NL:uMap/Handleiding/Diavoorstelling opzetten
Dit artikel geeft aan hoe een diavoorstelling opgezet kan worden.
Dit vergt het zetten van diavoorstelling parameters, controle van gerelateerde parameters en aandacht voor de getoonde informatie.
Diavoorstelling parameters
- Start edit mode met
- Selecteer aan de rechterzijde Kaartinstellingen aanpassen
- Klik Slide show. De parameters voor de diavoorstelling worden getoond.
- Met Activate slide show mode op ON verschijnt de knoppenbalk onder in beeld..
- De tijd tussen twee overgangen moet voldoende zijn om het programma te laten inzoomen op het actieve stukje kaart + tijd voor de gebruiker om de popup te zien.
- Mogelijkhed voor Smart transitions:
- OFF: Het beeld springt naar het volgende punt.
- ON: Het beeld verschuift naar het volgende punt.
- Autostart when map is loaded controleert automatisch starten bij het laden van de kaart. Met de knoppenbalk kan de gebruiker de voorstelling wel beïnvloeden.
- Opslaan van de parameters.
- Nu kan kan na Disable edit de show getest worden. Zie Diavoorstelling tonen
Gerelateerd
Laageigenschappen
In de lagen moet die getoond moeten worden dient Data is browsable op ON te staan. Zie Edit laag eigenschappen om dit te controleren.
Zoom instelling
Bij iedere stap van de voorstelling wordt op de kaart ingezoomed zodat het object zichtbaar is. De default instelling wordt gezet op kaart nivo. Recept:
- Selecteer aan de rechterzijde Kaartinstellingen aanpassen
- Klik Standaard eigenschappen
- Zet de gewenste zoom instelling met Default zoom level. Dit getal toont bij waarde: 1:hele wereld, 15:~2 km, 16:~1 km, 20:~100 meter
De zoom instelling kan per laag en per object (Advanced properties) aangepast worden.
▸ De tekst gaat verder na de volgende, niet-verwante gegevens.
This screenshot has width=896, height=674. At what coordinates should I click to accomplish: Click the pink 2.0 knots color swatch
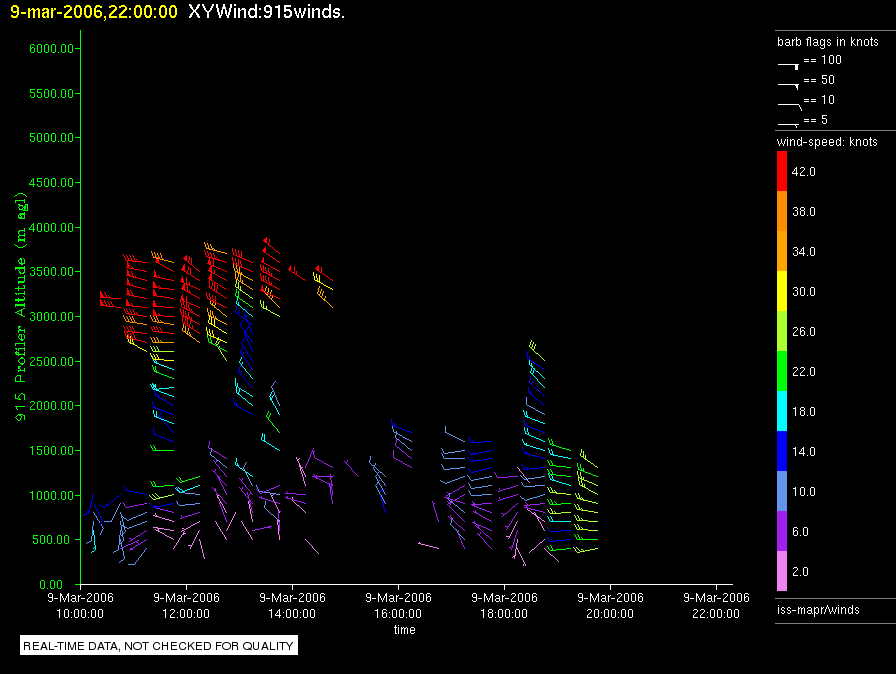point(783,572)
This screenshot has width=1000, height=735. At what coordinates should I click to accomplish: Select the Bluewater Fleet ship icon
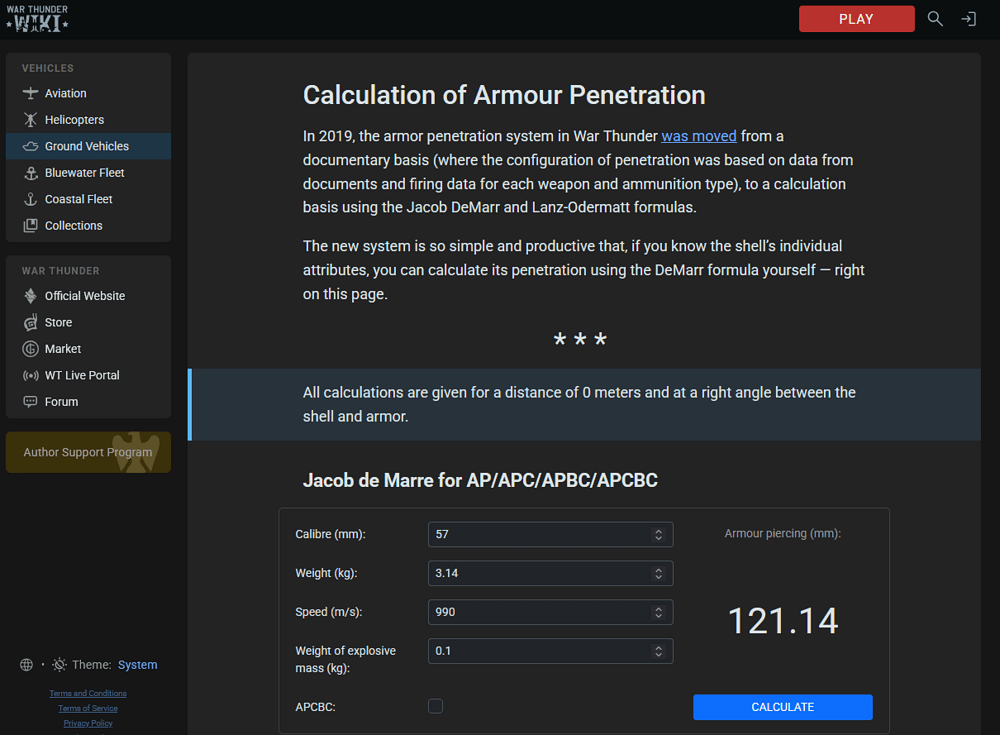tap(30, 173)
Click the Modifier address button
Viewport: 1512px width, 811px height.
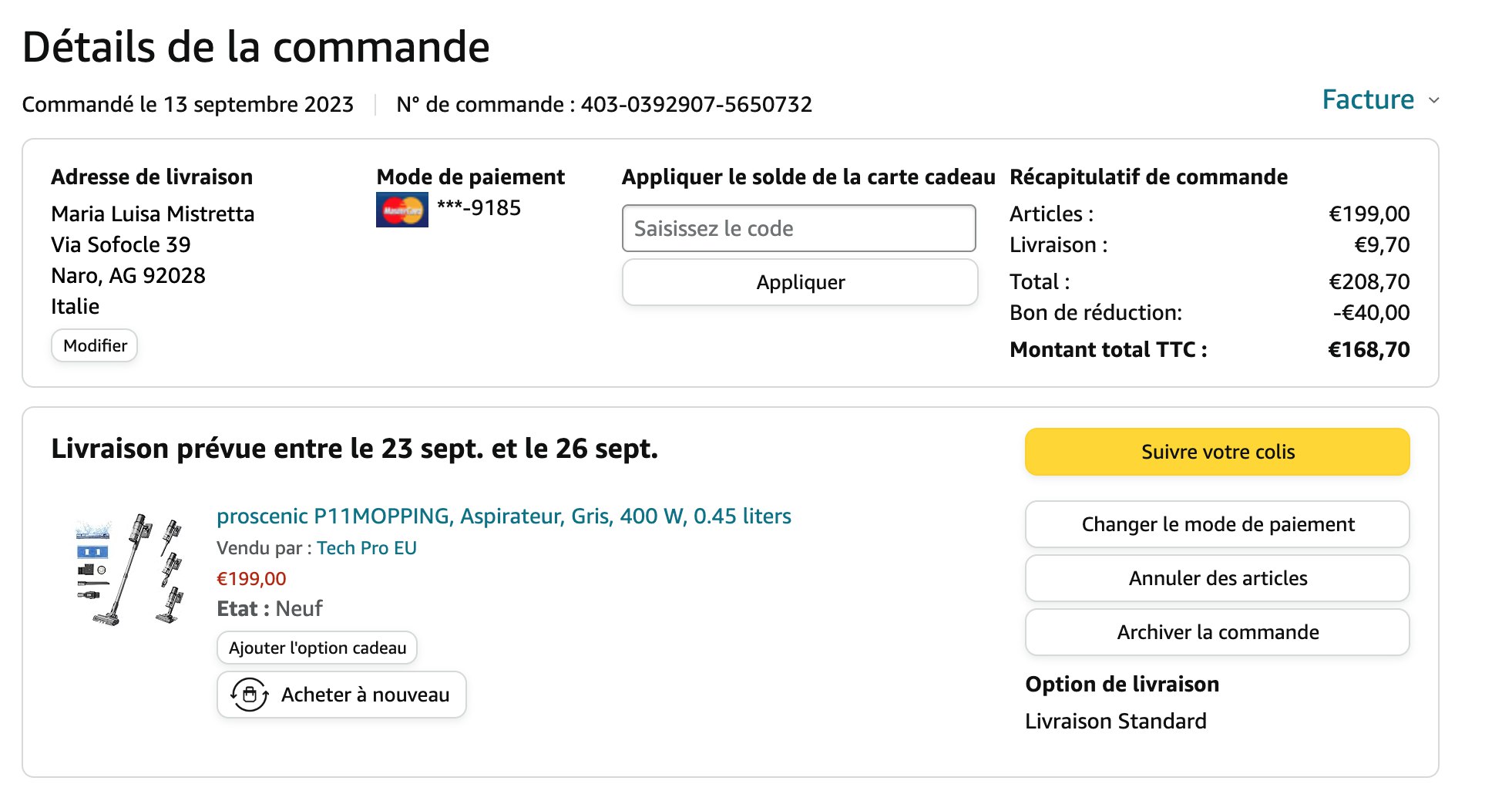(x=95, y=345)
Deze mogelijkheden kunnen voor grote lijnen en veelhoeken nuttig zijn.
Pop-ups
De diashow vertoont voor ieder object informatie. Dit kan een pop-up zijn of zijpaneel. Het centreren en inzoomen op het object zijn gelijk. Zie Configuratie van label en popup voor instellingen.
Volgorde
De default volgorde is: de zichtbare Browsable lagen van boven naar beneden en per laag de objecten op alphabetische volgorde. Dit wordt gecontroleerd door de Sort key. Recept om op iets anders te sorteren dan de name van het object:
- Opvoeren van een gepersonaliseerde Sort key
- Opvoeren/invullen van de waarde van de gewenste eigenschap. Voor iedere laag:
- Selecteer aan de rechterzijde Manage layers
- Selecteer icoon Edit properties in a table
- Zie Edit eigenschappen van objecten in de laag voor details van eigenschappen aanmaken en deze eigenschappen een waarde geven.
Opmerkingen:
- Als een laag geen eigenschap heeft die in de Sort key is opgegeven wordt op name gesorteerd.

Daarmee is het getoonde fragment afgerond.